Configure Google Cloud Storage
callahantiff opened this issue · 3 comments
TASK
Task Type: PKT DATA DELIVERY
Use Google Cloud Storage in build to store each build's downloaded data and output knowledge graphs
- Data used for each build
- Built KGs
- Built Embeddings
TODO
- Create GCS Bucket for builds in GCP PheKnowLator bucket (details here)
- Apply Object Lifecycle Management to GCS bucket
-
Create script similar togoogle_cloud_storage_downloader.py
that can provides API access to Google Cloud Storage
Resources:
This is what I am proposing for organizing the GCS bucket:
GCS bucket root/
|---- pheknowlator/
| |---- release_v.1.0/ ...
| |---- release_v.2.0/
| | |---- *build_<<date>>/
| | | |---- data/
| | | | |---- original_data/
| | | | |---- processed_data/
| | | |---- knowledge_graphs/
| | | | |---- subclass_builds/
| | | | | |---- relations_only/
| | | | | | |---- owl/
| | | | | | |---- owlnets/
| | | | | |---- inverse_relations/
| | | | | | |---- owl/
| | | | | | |---- owlnets/
| | | | |---- instance_builds/
| | | | | |---- relations_only/
| | | | | | |---- owl/
| | | | | | |---- owlnets/
| | | | | |---- inverse_relations/
| | | | | | |---- owl/
| | | | | | |---- owlnets/
| | |---- *build_<<date>>/ ...
For release_v.1.0
data, I will update it once this work is complete and add files from past builds so that I am no longer responsible for maintaining them via my DropBox.
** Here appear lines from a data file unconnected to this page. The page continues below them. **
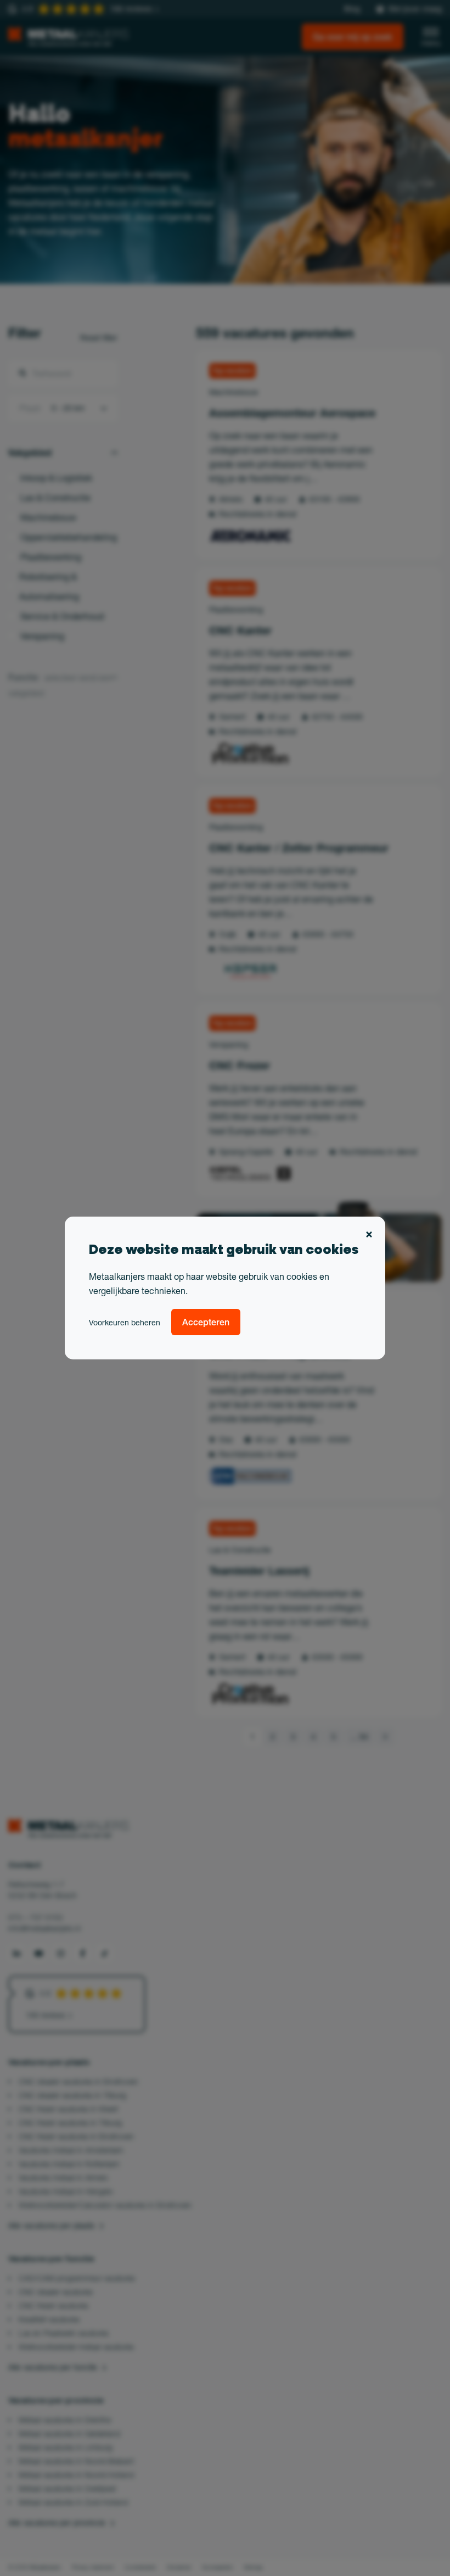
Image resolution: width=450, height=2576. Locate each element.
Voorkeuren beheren (124, 1323)
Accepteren (205, 1322)
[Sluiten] (369, 1235)
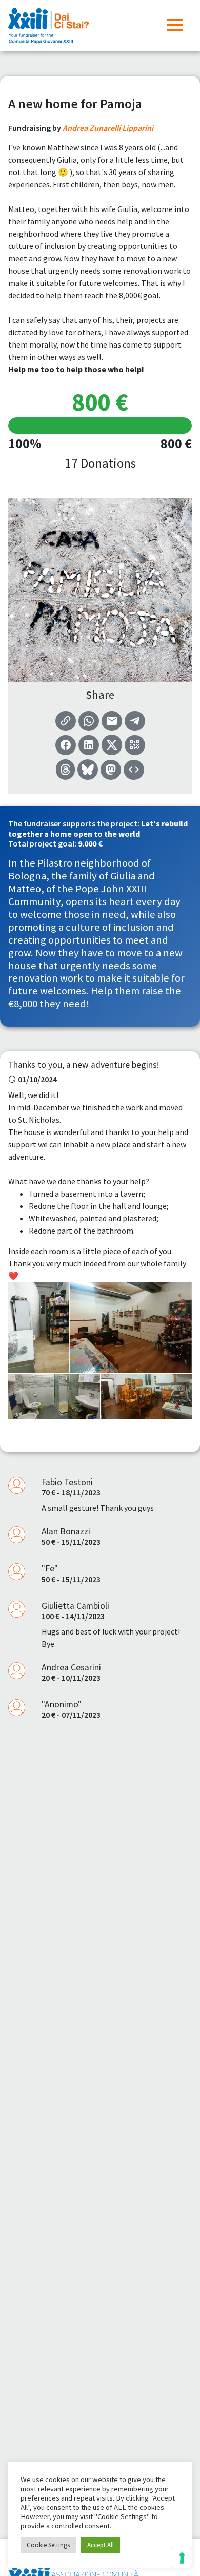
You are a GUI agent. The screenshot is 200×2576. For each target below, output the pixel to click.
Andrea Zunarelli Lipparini (108, 128)
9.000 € (90, 843)
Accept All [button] (100, 2545)
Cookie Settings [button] (48, 2545)
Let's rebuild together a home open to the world (98, 828)
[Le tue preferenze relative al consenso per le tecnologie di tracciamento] (182, 2558)
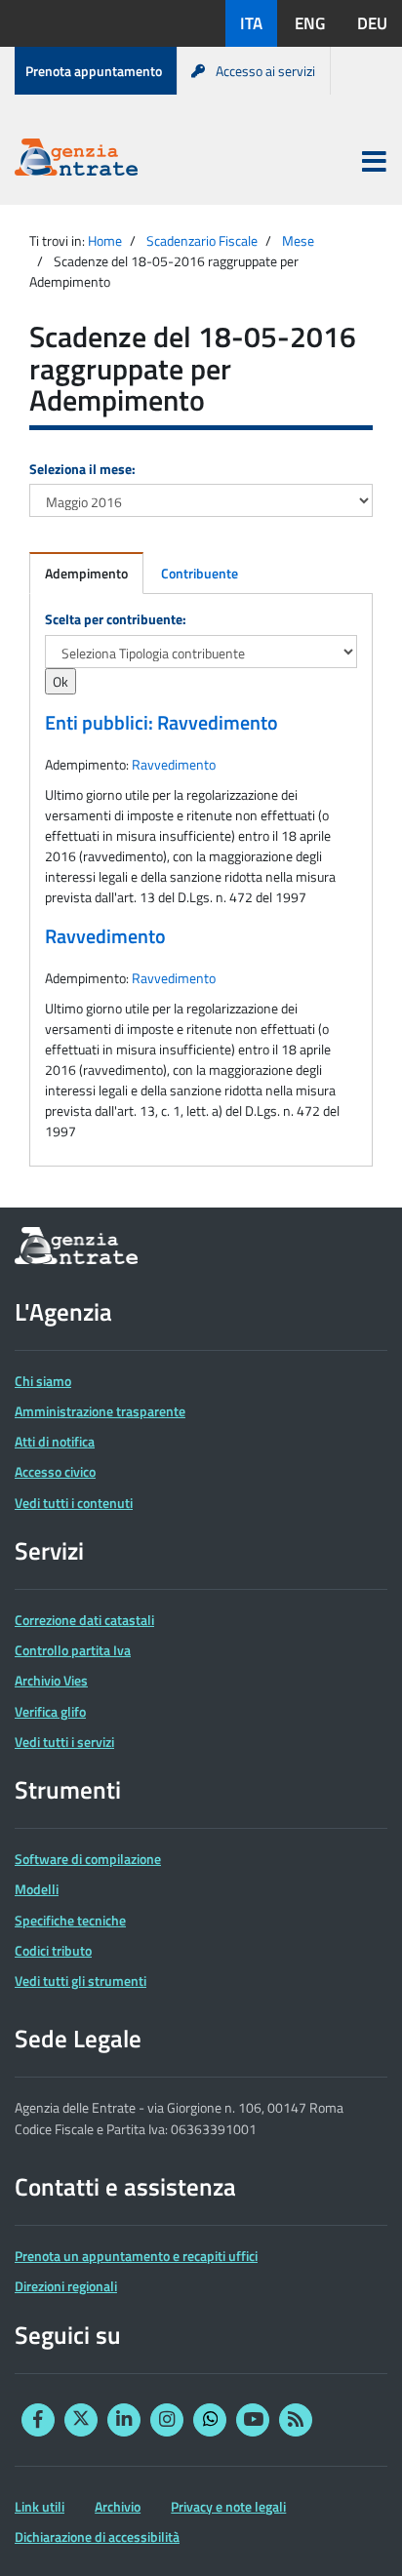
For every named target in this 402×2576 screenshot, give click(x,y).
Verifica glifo (50, 1711)
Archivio (118, 2506)
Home (105, 240)
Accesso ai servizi (265, 70)
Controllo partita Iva (73, 1650)
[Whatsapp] (209, 2420)
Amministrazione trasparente (100, 1411)
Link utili (39, 2506)
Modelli (37, 1889)
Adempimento (86, 573)
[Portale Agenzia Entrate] (76, 160)
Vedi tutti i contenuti (74, 1502)
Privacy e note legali (228, 2506)
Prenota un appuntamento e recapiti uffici (136, 2255)
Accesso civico (55, 1471)
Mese (298, 240)
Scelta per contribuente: (115, 619)
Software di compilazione (88, 1858)
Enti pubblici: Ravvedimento (161, 722)
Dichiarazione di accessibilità (97, 2536)
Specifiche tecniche (70, 1920)
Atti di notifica (55, 1441)
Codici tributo (53, 1950)
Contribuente (199, 573)
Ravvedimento (174, 764)
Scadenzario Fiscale (202, 240)
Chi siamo (43, 1380)
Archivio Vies (51, 1680)
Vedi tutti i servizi (64, 1741)
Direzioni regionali (66, 2286)
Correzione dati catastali (84, 1619)
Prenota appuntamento (93, 70)
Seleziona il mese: (82, 468)
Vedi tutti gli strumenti (80, 1980)
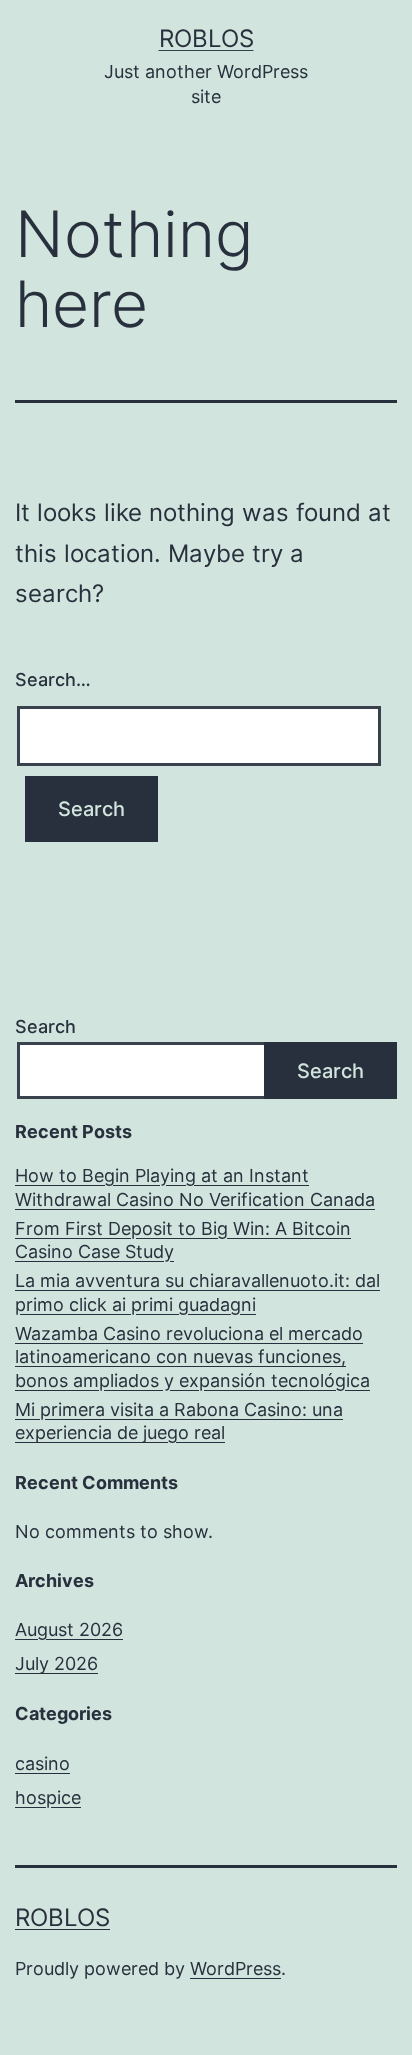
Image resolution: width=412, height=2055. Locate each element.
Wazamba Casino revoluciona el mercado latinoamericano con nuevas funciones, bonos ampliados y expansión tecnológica (192, 1357)
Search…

*meant to symbolize each monthly build
GCS Permissions Setting: I was thinking of setting the bucket pheknowlator
directory and all subsequent directories as nearline to start and once we know what the usage pattern is we can adjust it.
@bill-baumgartner - What do you think about this plan?
I like the directory structure. Do you expect to host other data aside from KG builds here? If not, then the knowledge_graph_builds/
directory is probably not required.
It looks as though we can specify the storage class on a per-object level, and we can use Object Lifecycle Management rules to change the storage class over time. So, a newly built KG could use the Standard Storage
class initially, and then be downgraded to Nearline Storage
after a period of time, e.g. 30 or 60 days.
I like the directory structure. Do you expect to host other data aside from KG builds here? If not, then the
knowledge_graph_builds/
directory is probably not required.
I was thinking about that too. I'm guessing not, if we wanted to store a primary docker container or something like that, it wold likely be at the release-level. I will modify the figure to remove the knowledge_graph_builds/
directory.
It looks as though we can specify the storage class on a per-object level, and we can use Object Lifecycle Management rules to change the storage class over time. So, a newly built KG could use the
Standard Storage
class initially, and then be downgraded toNearline Storage
after a period of time, e.g. 30 or 60 days.
Awesome, this is perfect.
✔️ I will go ahead and get this set-up now. It will allow me to start modifying/creating code we will need to support the three-task build plan we discussed yesterday.